Admittedly, this is particularly disconcerting in the era of a president who rails against news he perceives as negative. Donald Trump’s constant and unfounded claims of “fake news” are dictatorial in nature and create genuine concern about whether he would attempt to coerce internet providers to block any website that dare criticize him. As a possible harbinger, the Justice Department’s targeting of a proposed merger between AT&T and Time Warner — a merger that includes CNN — smacks of selective prosecution driven by Trump’s ongoing feud with the cable network.
Trump’s persistent attempts to undermine the foundations of our democracy immediately bring suspicion upon any federal action regarding how information is generated and shared. In the process, that taints the proposal to end net neutrality.

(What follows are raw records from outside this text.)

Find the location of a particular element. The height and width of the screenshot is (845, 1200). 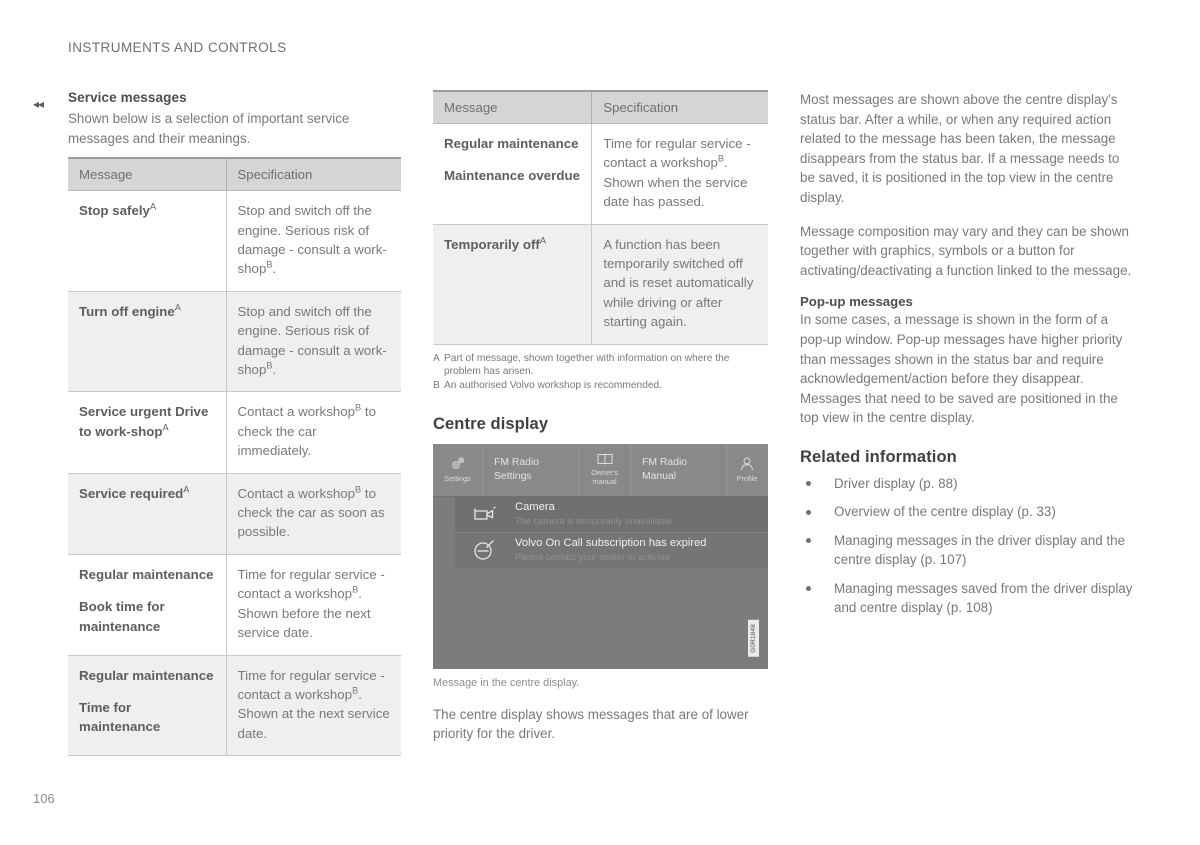

related-information-label: Driver display (p. 88) is located at coordinates (896, 483).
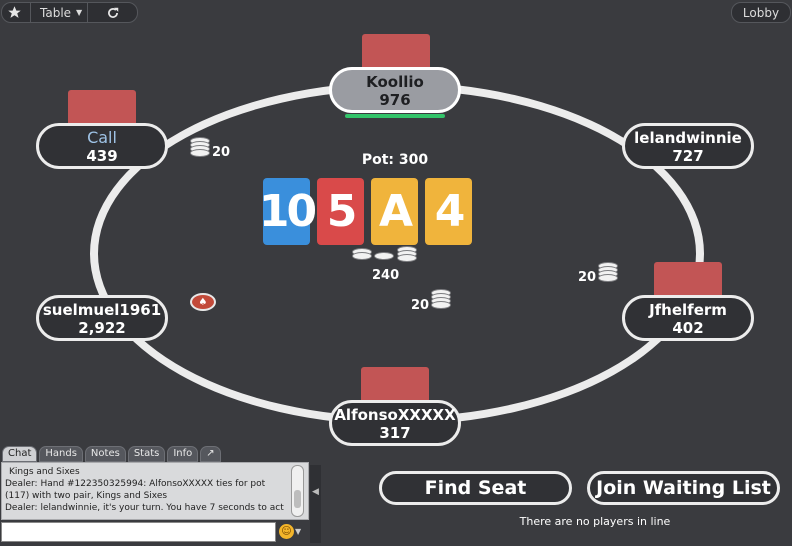  What do you see at coordinates (595, 522) in the screenshot?
I see `waiting-list-status: There are no players in line` at bounding box center [595, 522].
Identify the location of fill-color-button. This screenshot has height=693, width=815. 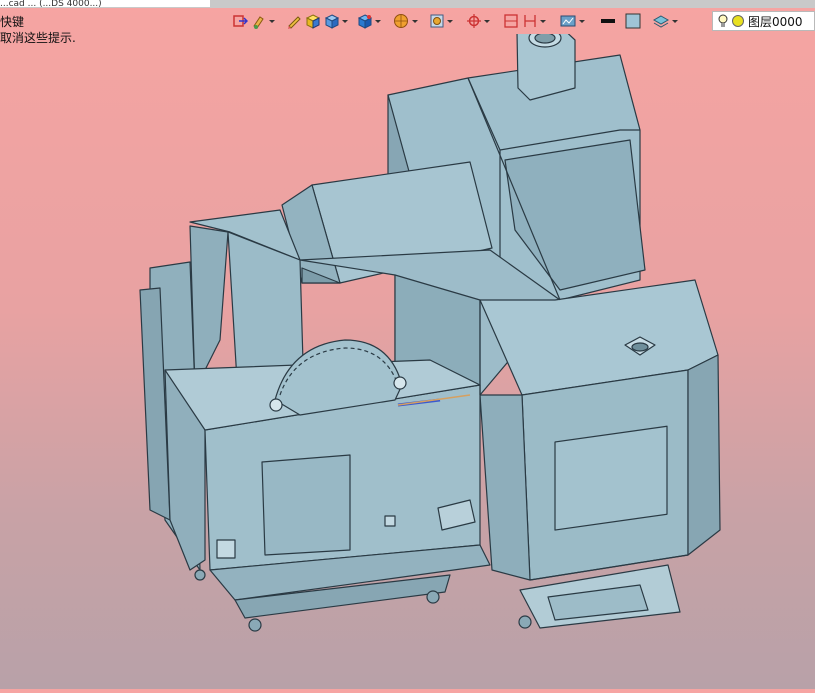
(633, 21).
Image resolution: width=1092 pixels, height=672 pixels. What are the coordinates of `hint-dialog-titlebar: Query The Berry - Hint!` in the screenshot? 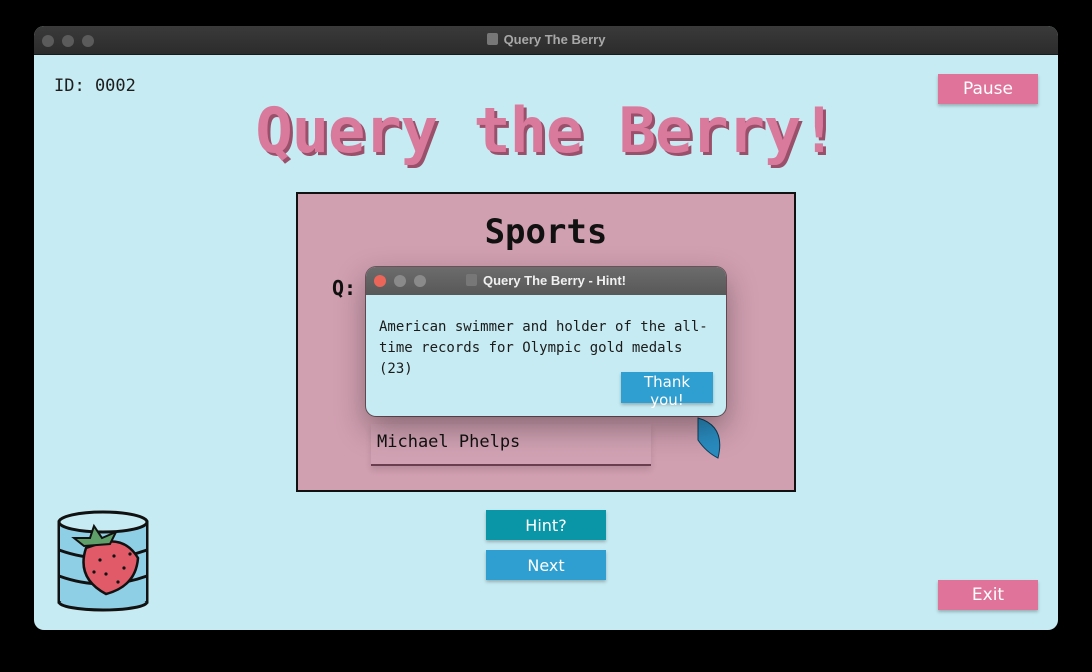 It's located at (546, 281).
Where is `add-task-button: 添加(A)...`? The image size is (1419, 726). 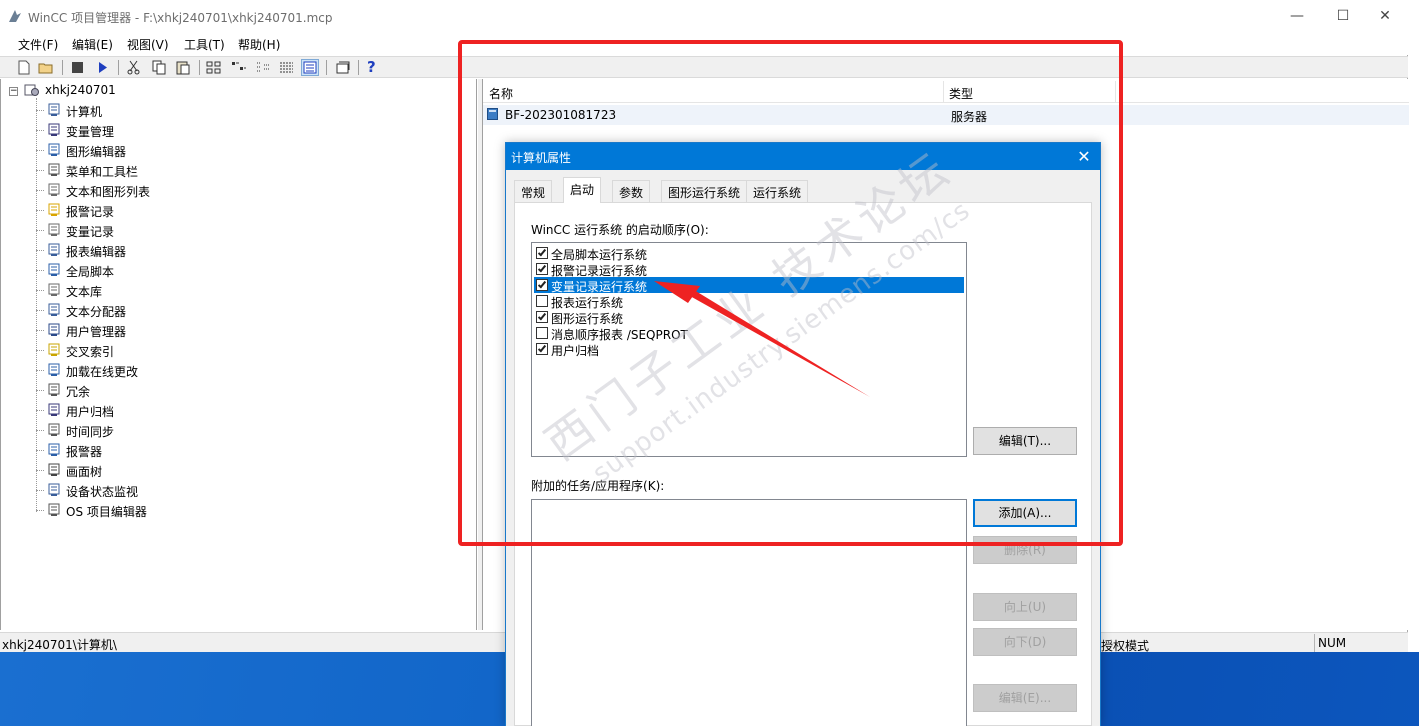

As Sen. Maria Cantwell, D-Wash., an outspoken critic of plans to abolish net neutrality, explained: “If Chairman Pai has his way with the FCC’s net-neutrality rules, the FCC will create a two-tiered internet, allowing Fortune 500 companies to pay for special internet access. This will leave slow lanes for small businesses, and consumers, imperiling the access and innovation that drives the internet economy. This is unacceptable. All consumers and all innovators deserve equal access to an open internet.”
Proponents of rolling back net neutrality claim that the guidelines amount to government micro-management of internet services. Yet, their arguments fail to explain why this is a negative; governments at the federal, state and local levels maintain strong control over public utilities, regulating how services are provided and how user fees are calculated. The same should apply to the internet, where service has become so pervasive and so economically essential that the utilities analogy is a perfect fit.
As Bloomberg.com wrote editorially about the FCC’s pending action: “Some key details are still hazy. But one thing is clear: This is a crazy way to set policy.”
Indeed. Rather than creating a pendulum that constantly changes the rules for established internet companies and entrepreneurs, federal regulators should focus upon stability for providers and, more important, consumers.